Schlagwort-Archive: Afrikaner

Farblose Schwarze

Wie ein Aberglauben Albinos ausgrenzt und in Gefahr bringt. Zwei Models aus Südafrika machen Mut

(2010sdafrika-Redaktion)

In einigen Teilen Afrikas versprechen Medizinmänner, dass mit dem Zermalmen von Knochen der Albinos die Heilung von Aids möglich sei.
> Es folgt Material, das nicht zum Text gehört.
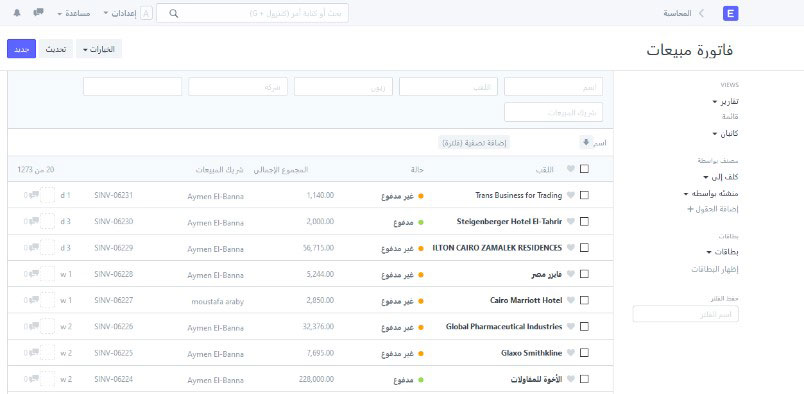Click the purple E home logo
Viewport: 804px width, 394px height.
pos(730,13)
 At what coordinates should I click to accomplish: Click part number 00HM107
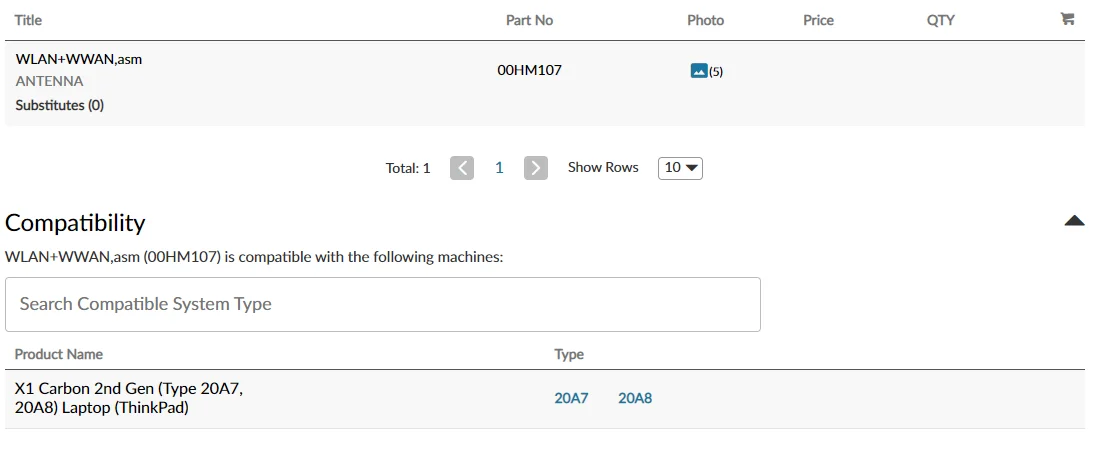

Darüber hinaus behaupten die Wunderheiler, dass Sex mit Albinos gesund machen könne. Daher sind Vergewaltigungen die Konsequenz dieses Gerüchtes, insbesondere im Osten und Süden des Kontinents. Aus Südafrika werden seit Jahren Stimmen laut, die die Diskriminierung nicht länger hinnehmen wollen. Dem Aberglauben müsse man wirksam begegnen.

angs school

© Albinos werden im Osten und Süden Afrikas beleidgt, ausgegrenzt und angegriffen. Ihre Knochen können angeblich Aids heilen, behaupten Medizinmänner. In einzelnen Staaten werden sie bisweilen regelrecht gejagt. In Südafrika hingegen erfahren Menschen mit Albinismus eine starke Ablehnung. (Quelle: flickr/ angs school)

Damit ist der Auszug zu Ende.